No passado, eventualmente alguns casos menores de vírus ou intoxicações alimentares ocorridas em cruzeiros não deram muito relevo aos riscos inerentes a esse tipo de viagem. Hoje, vejo os cruzeiros com uma urgente necessidade de se reinventar.
Nem pensar em manter o mesmo conceito de algum tempo atrás, as festas e os eventos a bordo não combinariam com máscaras, álcool gel em todos os ambientes, isolamento social. Já que os grandes navios por força da pandemia deverão propor experiências menos integrativas e mais contemplativas, é bom que as companhias exercitem sua criatividade em propor novas atividades e sobretudo opções de roteiros turísticos mais atraentes. No caso do Brasil, o desafio é maior que em outras regiões como a Europa e o Caribe, onde há mais países, culturas, estruturas portuárias, ilhas.
Sempre se poderá propor cruzeiros temáticos, com formato diferente do que ocorria na costa brasileira até alguns anos atrás – esta continua sendo uma fórmula eficaz para atrair consumidores por afinidade com essa ou aquela proposta das viagens. Mas devo concordar que no grande menu de pacotes turísticos que o mercado oferece, os navios estão distantes na corrida pela pole position da tão deseja retomada de negócios.
Alguns sintomas já denunciam o que será o futuro imediato por aqui. Das empresas que operam em nosso mercado, uma encerrou atividades e as outras duas redimensionaram suas ofertas de lugares, reduzindo a quantidade dos navios que chegarão para a temporada de verão. A maior agência de viagens online do mercado suspendeu a venda de cruzeiros marítimos. Duas grandes operadoras turísticas estão reestruturando seus departamentos marítimos, tendo dispensado os experientes responsáveis pela área. Águas turvas se delineiam em nossos mares.
FA – O planeta pede urgência no aculturamento de seus habitantes em relação a práticas sustentáveis, em múltiplas direções – consumo, relações sociais, respeito pelo semelhante, meio ambiente, educação. O assunto, que há pouco era tratado sobretudo em blogs ou espaços específicos, tornou-se pauta da grande imprensa mundial.
Recentemente um grupo de potentes CEOs brasileiros reuniu-se com o vice presidente da República para exigir do Governo uma política mais concreta em relação à devastação da Amazônia pelos suspeitos e sucessivos incêndios que já consumiram boa parte de seu bioma.
A inflamável tragédia já prejudica os negócios das nossas maiores empresas, boicotadas por importadores alinhados com os princípios da Sustentabilidade e os 17 objetivos de desenvolvimento sustentável (ODS) da ONU. É mais que hora de alinhar o Turismo no mesmo trilho.
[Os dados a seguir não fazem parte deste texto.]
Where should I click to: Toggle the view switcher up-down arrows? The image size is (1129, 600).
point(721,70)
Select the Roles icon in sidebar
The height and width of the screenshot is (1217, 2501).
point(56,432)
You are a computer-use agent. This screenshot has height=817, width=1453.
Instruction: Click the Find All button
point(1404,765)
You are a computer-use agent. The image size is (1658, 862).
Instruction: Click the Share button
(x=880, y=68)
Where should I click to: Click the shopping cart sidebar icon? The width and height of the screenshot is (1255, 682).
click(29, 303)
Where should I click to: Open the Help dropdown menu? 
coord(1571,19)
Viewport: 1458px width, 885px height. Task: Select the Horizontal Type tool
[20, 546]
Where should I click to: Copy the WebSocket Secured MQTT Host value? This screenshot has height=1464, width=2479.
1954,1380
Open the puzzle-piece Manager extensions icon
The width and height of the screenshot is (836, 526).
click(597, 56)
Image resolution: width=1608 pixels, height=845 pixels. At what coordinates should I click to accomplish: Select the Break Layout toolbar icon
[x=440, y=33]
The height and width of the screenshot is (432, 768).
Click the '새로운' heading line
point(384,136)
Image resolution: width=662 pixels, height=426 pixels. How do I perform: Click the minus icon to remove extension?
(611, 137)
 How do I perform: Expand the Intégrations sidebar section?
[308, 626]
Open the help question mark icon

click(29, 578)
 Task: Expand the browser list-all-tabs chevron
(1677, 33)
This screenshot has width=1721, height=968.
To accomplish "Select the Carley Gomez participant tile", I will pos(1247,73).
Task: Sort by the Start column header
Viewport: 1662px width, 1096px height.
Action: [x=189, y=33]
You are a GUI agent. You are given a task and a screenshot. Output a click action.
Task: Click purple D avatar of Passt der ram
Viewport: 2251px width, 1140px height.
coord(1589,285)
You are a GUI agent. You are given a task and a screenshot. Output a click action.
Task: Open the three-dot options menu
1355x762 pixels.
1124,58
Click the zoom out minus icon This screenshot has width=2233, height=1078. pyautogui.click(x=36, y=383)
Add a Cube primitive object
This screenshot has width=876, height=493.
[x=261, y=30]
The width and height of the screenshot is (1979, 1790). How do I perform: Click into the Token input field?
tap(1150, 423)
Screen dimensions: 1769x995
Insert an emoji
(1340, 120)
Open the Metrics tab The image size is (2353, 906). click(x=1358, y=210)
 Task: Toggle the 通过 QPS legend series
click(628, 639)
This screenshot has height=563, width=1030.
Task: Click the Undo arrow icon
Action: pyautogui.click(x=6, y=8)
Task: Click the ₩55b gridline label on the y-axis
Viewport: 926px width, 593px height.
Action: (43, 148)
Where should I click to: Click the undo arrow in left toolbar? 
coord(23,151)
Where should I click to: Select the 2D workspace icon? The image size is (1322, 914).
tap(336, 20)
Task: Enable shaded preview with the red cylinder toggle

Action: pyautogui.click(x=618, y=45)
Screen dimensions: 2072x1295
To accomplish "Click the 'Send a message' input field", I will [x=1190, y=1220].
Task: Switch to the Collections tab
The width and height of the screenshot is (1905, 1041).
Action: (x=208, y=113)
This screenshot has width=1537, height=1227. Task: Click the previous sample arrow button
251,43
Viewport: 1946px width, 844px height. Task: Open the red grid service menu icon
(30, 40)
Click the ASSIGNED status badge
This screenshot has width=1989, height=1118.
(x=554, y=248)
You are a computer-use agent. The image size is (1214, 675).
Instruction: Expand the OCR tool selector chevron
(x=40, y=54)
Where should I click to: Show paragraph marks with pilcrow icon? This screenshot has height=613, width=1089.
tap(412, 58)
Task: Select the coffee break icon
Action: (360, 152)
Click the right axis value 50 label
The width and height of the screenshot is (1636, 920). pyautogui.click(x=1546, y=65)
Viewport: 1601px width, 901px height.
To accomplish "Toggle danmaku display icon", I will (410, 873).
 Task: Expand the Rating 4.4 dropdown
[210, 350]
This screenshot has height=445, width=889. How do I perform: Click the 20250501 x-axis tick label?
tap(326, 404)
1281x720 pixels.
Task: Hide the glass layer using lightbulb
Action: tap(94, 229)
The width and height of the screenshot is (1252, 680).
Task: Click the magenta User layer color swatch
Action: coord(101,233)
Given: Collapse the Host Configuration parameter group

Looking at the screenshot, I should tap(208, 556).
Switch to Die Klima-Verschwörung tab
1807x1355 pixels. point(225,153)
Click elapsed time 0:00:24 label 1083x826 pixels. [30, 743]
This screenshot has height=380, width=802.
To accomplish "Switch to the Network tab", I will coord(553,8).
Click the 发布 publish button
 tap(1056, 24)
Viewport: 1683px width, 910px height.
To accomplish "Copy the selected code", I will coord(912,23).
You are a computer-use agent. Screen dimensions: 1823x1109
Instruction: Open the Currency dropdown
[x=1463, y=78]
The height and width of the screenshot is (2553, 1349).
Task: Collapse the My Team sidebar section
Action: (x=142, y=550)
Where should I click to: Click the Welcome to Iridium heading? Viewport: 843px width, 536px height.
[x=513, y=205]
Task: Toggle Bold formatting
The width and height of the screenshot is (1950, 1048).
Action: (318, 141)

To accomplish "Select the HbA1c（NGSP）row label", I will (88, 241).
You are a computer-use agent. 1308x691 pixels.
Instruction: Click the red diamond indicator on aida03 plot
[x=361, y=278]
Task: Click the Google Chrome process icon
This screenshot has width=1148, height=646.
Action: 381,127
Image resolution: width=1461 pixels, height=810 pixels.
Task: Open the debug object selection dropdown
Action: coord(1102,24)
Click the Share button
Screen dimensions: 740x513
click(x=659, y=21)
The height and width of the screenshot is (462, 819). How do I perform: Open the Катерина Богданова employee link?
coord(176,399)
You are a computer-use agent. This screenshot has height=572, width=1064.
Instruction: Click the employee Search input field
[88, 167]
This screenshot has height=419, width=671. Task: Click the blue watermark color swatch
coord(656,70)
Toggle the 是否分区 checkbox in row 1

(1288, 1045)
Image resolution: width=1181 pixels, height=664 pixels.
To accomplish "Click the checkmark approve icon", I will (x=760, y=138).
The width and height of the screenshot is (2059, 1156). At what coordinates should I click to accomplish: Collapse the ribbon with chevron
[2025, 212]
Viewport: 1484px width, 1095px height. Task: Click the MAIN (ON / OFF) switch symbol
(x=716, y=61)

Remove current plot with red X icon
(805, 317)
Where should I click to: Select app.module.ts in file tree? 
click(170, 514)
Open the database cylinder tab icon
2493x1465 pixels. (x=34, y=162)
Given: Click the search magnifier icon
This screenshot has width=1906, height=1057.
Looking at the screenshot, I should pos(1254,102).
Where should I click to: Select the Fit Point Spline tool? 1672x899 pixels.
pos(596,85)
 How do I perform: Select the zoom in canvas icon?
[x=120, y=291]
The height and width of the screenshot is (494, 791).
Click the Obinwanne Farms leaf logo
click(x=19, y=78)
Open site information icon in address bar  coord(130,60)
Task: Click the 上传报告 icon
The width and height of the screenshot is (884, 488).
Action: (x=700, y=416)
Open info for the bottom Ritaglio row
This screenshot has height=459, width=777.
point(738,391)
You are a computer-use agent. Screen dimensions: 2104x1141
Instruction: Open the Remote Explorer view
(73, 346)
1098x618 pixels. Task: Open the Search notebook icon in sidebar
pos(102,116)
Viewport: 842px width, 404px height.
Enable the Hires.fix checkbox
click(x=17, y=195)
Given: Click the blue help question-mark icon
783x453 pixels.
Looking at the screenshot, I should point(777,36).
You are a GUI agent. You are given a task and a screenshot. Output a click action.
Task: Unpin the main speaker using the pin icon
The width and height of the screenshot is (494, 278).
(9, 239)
O Brasil tem todas as condições naturais para ser o novo grande destino turístico mundial. Não é utopia imaginar a demarcação de circuitos turísticos para operações sustentáveis a serem promovidas dentro e fora do país. A Amazônia mesmo, o Pantanal, os Lençóis Maranhenses, o Jalapão, Foz do Iguaçu, os arquipélagos atlânticos, nossos grandes rios, poderiam ser excelentes destinos de ecologia e natureza.
As cidades históricas de Minas Gerais, Salvador, Olinda, São Luiz, Paraty, destinos históricos coloniais. As metrópoles de São Paulo, Rio de Janeiro, Brasília, Curitiba, Porto Alegre, Recife, polos de arquitetura e cultura urbana. Para não falar do imenso litoral e suas centenas de praias. E assim por diante.
Já temos muito, mas falta quase tudo. É preciso alinhar nossos destinos com os princípios sustentáveis e ordená-los seguindo critérios lógicos e logísticos. Da mesma forma, investir na estrutura de hospedagem, vias de acesso adequadas e receptivos treinados e profissionais. E só depois de tudo isso, promovê-los dentro e fora de nossas fronteiras.
O desafio é muito difícil, mas poderia ser estimulante. Num país que assiste seu Ministério do Meio Ambiente e sua Secretaria de Turismo passarem por vexames como testemunhamos recentemente, pode parecer impossível. Mas vamos acreditar. Quem sabe esses novos tempos nos tragam boas surpresas.